Bring only the attributes that you require into Okta. For example, if you have a t-shirt size attribute in AD, but you do not need the attribute in Okta or in any of your down-stream applications, do not import the attribute into the user profile. You can add more attributes later as you need them.
Removing attribute mappings is more difficult. If you remove attribute mapping, Okta retains previously imported data. To remove attribute data in Okta, you need to intentionally map a blank value to the attribute in the user profile.
Installing the Okta AD agent requires the use of an AD service account. It is important that the service account has permissions in all domains in that forest to read and access users in all domains to which the agent connects.

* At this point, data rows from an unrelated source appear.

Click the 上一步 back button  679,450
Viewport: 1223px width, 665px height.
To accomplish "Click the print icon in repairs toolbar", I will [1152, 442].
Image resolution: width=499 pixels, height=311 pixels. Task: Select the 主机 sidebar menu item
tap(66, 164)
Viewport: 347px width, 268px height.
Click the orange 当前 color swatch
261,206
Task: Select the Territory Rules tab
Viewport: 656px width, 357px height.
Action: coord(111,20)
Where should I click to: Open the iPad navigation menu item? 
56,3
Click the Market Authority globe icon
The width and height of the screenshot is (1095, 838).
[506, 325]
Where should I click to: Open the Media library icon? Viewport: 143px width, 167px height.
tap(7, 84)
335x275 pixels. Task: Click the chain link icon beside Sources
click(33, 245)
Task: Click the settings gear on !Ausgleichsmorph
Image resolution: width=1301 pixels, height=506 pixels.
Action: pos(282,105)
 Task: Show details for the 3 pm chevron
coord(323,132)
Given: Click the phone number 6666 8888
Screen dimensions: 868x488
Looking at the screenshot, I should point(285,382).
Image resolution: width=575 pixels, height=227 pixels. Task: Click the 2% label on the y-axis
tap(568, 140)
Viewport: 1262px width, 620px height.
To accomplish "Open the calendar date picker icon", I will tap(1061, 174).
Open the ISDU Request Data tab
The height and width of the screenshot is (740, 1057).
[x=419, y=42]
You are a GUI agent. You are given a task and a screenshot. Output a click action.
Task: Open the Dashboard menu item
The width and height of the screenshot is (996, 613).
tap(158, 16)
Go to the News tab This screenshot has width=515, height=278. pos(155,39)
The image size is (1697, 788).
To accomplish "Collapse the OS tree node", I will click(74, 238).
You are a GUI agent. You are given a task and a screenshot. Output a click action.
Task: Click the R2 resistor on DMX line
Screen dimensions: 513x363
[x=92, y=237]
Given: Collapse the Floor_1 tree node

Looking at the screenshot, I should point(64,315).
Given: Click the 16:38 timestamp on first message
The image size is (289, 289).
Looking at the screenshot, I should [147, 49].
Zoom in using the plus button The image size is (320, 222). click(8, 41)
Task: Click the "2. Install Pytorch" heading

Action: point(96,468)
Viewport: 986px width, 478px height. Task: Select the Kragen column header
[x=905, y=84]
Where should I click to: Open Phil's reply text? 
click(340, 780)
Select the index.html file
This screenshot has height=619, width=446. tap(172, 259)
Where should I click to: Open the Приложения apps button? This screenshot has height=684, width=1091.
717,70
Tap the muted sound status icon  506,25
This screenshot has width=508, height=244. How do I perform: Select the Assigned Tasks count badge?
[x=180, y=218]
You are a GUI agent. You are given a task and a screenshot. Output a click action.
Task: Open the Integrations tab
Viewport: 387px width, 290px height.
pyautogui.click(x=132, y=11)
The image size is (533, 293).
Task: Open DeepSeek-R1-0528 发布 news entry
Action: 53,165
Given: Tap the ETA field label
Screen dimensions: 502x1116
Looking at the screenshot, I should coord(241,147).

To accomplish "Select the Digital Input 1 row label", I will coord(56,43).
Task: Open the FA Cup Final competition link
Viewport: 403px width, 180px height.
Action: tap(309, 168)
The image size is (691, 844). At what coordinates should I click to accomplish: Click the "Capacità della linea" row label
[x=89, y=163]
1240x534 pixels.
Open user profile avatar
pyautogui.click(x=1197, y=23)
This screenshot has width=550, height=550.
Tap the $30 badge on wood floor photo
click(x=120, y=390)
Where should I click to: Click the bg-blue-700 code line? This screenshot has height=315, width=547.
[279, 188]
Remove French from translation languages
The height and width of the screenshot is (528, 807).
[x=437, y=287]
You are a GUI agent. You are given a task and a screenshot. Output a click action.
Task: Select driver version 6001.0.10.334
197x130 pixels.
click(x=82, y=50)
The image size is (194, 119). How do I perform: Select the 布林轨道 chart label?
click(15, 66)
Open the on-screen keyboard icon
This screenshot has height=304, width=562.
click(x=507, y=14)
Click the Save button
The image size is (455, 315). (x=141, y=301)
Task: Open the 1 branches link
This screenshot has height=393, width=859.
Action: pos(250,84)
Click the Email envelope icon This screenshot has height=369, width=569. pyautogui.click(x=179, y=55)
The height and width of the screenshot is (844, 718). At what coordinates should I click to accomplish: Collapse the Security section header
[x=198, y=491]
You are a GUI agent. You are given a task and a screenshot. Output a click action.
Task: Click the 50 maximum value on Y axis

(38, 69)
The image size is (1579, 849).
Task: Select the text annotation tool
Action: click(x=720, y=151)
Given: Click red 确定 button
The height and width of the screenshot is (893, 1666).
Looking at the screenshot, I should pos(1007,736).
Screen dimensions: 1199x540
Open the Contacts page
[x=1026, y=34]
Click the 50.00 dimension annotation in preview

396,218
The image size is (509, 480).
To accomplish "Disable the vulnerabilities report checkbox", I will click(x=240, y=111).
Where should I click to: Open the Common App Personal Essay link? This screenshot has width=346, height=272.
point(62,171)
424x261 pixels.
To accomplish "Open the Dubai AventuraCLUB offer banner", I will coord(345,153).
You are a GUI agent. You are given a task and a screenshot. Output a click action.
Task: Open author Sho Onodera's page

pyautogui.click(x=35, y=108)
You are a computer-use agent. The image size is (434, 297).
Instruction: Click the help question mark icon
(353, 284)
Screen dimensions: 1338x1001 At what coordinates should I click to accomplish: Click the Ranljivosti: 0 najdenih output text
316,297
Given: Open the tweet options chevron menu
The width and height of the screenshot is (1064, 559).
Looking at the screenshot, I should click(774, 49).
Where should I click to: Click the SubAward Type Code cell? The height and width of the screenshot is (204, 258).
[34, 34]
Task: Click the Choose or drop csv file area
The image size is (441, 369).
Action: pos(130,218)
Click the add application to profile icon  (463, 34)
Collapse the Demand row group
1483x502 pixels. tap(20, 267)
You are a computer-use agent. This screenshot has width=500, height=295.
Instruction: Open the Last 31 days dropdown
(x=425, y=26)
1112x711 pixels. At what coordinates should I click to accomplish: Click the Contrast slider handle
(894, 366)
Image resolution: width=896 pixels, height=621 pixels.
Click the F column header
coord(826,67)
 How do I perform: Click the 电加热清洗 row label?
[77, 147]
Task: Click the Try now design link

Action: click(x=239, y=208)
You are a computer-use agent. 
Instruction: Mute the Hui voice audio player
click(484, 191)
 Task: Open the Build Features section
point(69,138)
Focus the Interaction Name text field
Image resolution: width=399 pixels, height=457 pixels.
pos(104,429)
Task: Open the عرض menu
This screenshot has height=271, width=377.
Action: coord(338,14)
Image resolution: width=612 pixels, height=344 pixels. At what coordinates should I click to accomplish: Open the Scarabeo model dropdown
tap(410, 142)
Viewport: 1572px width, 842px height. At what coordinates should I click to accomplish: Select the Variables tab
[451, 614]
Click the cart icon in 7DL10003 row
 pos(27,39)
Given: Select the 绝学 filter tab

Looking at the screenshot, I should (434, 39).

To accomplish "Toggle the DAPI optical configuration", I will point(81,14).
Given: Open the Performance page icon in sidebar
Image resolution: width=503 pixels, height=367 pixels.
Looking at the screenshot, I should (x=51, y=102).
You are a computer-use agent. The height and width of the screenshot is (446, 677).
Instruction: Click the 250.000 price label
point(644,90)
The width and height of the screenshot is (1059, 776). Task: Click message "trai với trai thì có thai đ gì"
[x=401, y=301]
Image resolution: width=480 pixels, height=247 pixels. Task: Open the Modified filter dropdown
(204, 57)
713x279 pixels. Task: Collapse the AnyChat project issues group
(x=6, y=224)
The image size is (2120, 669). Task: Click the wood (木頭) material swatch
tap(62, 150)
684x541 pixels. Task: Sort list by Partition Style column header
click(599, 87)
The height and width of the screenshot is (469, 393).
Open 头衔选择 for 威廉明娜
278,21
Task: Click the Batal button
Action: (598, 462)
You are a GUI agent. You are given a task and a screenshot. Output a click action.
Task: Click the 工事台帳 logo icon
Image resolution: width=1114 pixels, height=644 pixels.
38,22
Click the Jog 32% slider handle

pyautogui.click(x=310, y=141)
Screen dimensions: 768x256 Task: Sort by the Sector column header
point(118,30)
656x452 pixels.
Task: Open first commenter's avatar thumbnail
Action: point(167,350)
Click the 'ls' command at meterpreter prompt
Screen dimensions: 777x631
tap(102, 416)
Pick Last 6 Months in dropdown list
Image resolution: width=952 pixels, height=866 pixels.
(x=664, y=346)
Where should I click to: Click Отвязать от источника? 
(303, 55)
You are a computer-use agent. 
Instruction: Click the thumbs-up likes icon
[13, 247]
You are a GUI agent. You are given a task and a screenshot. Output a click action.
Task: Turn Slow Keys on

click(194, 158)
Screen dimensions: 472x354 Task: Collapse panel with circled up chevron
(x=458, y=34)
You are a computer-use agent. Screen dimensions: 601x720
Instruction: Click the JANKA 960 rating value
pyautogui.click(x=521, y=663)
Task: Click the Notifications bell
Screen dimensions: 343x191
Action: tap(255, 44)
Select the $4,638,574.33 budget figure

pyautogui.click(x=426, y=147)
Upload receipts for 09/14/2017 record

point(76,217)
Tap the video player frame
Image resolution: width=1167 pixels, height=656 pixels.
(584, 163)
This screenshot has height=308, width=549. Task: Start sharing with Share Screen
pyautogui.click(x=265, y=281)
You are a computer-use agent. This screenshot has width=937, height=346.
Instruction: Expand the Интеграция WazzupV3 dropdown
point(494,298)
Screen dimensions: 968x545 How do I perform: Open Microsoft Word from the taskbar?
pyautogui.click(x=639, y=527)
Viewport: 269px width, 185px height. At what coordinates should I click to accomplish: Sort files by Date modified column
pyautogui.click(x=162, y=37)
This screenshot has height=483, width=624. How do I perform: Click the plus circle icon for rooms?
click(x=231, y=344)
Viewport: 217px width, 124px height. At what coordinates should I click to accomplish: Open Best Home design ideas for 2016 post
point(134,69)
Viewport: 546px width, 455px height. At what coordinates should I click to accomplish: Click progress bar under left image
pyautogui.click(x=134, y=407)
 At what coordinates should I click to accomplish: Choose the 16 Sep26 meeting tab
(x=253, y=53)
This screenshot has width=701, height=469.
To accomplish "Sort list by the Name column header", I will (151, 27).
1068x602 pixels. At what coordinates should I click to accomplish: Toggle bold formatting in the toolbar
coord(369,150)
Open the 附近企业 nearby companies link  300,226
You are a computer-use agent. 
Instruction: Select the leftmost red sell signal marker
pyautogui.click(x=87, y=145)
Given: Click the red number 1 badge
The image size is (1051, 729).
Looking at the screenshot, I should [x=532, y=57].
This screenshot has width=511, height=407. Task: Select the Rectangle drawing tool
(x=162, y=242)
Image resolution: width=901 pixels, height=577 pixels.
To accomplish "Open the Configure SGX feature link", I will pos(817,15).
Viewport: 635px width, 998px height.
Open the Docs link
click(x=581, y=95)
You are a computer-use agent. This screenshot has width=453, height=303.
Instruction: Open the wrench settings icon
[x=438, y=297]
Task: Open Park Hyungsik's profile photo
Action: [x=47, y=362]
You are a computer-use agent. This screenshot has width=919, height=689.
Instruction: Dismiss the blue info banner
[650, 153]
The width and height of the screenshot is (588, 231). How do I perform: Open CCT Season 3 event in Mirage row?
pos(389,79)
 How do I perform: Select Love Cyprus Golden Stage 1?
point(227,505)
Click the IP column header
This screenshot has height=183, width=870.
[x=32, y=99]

In general, Okta recommends you use the same AD service account to install all of your agents. This simplifies maintenance on the service account itself such as password rotation, so that the agent isn't negatively impacted.
Planning for agent updates will depend on your current change management process. Treat an agent update the same as any standard server patch process. Update each agent one or two at a time, sequentially and consistently. Avoid taking all agents down at the same time.
Agent updates can be installed over existing agents. There is no need to uninstall the existing agent first. It is possible to uninstall the existing agent and install the updated agent version. However, this requires additional steps to ensure a complete and clean uninstall.
As with all updates and configuration changes, Okta recommends that you upgrade your Okta Preview environment first to ensure everything is working correctly before upgrading your Production environment.